Study: Financial fears not enough to change behavior
Many, particularly the young, are reluctant to change, despite recession
By Cara Henis | Published: August 13, 2009
Nothing frightens a homeowner into assessing their financial situation like an unhealthy job market and the fear of impending unemployment, according to an August 2009 survey commissioned by Wells Fargo & Co. and conducted by Ipsos Marketing, a marketing research company.
Yet fear may not be enough to encourage actual change. Despite the stormy economic conditions, more than a third of homeowners haven't made significant changes to their financial habits.
"Homeowners are worried about their jobs, and debt is still historically high, however, many people may not be making the necessary changes to improve their finances," Jamie Moldafsky, of Wells Fargo Home Equity Group, said in a press release.

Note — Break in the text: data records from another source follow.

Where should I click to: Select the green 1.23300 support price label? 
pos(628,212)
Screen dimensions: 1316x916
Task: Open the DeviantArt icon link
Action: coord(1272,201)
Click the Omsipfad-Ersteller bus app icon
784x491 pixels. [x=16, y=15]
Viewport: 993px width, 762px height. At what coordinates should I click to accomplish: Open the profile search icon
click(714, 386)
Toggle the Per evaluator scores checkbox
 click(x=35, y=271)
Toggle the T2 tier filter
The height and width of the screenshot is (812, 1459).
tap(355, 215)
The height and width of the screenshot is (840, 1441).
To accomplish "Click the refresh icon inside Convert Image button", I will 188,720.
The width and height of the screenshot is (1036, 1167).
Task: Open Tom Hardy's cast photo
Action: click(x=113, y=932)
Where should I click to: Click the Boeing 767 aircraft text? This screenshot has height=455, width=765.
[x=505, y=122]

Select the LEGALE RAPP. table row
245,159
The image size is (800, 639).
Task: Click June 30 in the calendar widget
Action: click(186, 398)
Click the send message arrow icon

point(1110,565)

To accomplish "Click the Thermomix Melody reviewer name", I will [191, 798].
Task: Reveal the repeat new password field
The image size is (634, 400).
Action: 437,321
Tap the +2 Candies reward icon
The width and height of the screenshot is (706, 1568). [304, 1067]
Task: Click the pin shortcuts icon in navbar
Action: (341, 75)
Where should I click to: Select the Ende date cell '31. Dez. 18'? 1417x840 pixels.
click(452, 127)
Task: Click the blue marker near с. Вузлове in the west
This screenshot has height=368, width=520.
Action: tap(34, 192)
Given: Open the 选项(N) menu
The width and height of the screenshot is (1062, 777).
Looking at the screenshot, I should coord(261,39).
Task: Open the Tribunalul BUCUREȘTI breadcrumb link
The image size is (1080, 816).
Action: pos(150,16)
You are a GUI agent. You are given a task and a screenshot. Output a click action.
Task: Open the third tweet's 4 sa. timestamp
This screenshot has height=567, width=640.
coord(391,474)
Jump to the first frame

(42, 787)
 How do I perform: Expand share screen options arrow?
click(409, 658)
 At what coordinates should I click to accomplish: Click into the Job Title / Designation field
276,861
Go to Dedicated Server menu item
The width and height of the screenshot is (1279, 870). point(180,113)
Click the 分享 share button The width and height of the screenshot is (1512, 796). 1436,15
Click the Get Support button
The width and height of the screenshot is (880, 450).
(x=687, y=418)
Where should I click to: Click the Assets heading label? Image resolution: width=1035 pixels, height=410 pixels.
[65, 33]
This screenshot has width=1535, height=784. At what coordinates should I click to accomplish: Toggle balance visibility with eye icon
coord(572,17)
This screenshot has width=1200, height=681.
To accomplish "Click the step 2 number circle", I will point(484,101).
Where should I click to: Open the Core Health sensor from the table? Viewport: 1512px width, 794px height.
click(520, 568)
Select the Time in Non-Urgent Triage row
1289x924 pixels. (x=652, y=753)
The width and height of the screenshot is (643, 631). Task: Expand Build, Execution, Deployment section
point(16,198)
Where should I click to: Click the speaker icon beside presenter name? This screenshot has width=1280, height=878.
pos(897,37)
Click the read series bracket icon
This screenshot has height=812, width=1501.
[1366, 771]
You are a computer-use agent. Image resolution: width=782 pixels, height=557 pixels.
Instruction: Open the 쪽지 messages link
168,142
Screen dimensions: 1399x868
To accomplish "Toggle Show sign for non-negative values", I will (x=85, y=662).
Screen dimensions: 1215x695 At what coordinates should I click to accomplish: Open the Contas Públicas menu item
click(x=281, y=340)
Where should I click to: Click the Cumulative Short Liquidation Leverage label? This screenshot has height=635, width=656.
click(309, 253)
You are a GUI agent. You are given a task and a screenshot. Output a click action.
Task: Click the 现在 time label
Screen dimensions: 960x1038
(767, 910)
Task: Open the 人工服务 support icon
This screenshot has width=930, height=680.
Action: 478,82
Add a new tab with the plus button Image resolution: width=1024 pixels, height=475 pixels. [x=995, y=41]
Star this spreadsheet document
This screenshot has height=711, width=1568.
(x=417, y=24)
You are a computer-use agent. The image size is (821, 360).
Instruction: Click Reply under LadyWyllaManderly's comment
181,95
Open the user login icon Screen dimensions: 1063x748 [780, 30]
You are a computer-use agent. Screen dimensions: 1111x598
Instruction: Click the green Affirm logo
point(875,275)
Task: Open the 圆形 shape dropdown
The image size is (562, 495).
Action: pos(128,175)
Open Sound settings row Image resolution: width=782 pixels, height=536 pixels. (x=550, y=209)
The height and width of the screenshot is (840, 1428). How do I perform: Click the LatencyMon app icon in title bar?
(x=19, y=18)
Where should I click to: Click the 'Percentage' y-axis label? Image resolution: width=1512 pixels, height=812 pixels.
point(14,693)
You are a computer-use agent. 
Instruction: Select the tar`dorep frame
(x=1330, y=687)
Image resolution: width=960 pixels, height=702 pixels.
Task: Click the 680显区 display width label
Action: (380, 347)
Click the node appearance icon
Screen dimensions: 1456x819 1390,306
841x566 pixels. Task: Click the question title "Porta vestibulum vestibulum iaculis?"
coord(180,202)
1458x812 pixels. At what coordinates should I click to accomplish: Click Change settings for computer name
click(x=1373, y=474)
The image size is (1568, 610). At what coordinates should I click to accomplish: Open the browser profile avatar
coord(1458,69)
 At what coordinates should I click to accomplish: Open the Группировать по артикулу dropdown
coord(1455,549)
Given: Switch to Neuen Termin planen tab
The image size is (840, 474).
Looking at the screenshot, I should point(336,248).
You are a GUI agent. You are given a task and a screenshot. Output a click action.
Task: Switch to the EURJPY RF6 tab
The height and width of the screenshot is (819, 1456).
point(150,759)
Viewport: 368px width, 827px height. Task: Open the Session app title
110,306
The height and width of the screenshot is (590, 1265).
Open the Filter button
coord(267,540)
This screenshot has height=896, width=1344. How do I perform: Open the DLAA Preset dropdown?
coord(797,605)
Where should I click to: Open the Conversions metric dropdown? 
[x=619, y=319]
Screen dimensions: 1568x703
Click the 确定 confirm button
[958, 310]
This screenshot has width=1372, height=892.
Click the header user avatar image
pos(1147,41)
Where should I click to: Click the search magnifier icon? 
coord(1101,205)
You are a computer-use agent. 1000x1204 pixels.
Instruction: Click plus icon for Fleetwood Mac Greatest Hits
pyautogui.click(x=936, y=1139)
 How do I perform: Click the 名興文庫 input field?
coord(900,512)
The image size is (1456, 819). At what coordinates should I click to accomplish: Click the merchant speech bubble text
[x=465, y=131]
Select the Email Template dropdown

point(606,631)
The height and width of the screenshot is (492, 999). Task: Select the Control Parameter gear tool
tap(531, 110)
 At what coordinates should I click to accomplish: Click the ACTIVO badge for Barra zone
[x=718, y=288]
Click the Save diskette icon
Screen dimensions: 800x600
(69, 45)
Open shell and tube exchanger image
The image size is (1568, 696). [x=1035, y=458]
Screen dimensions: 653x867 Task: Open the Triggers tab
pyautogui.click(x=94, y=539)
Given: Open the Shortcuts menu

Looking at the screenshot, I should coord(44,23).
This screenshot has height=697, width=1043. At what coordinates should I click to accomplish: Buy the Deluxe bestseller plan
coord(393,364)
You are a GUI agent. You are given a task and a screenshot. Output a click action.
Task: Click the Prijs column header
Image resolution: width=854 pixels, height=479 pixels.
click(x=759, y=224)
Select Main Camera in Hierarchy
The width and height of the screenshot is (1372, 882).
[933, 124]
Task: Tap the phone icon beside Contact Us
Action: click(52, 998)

Young homeowners, ages 18 to 41, appear less likely to modify their financial situation than homeowners ages 42 and older. Of those who haven't altered their spending habits, 60 percent of young homeowners cite an obstacle preventing them from doing so, as opposed to the 27 percent of older homeowners who felt incapable of making changes.
Why no change?
Obstacles sited by young homeowners ranged from not knowing what to do (10 percent) or not wanting to change (2 percent) to failure to implement plans to improve financial behavior (22 percent.) The most prevalent bump, cited by 24 percent of the 1,600 homeowners interviewed, was the feeling that modifying behavior wouldn't drastically improve their financial situation.
The young homeowners also appear to be at a loss regarding their credit. Thirty-five percent of homeowners from 18 to 29 have not gathered information on improving their credit -- though they mention a need to do so -- compared to only 11 percent of homeowners from ages 42 to 60.
Yet as unemployment rates increase -- hitting 9.4 percent in July, according to the U.S. Bureau of Labor Statistics -- and confidence decreases, most homeowners of all ages are adopting a more miserly attitude. Homeowners are spending less than they were a year ago, with around 50 percent cutting entertainment and vacation expenditures. A majority of Americans now compare prices when shopping and 37 percent report buying only what they need.
Others say that the recession has improved their budgeting skills and incited them to pay off past debt.
The silver lining of this economy seems to be the changes to more financial healthy behavior," said Moldafsky.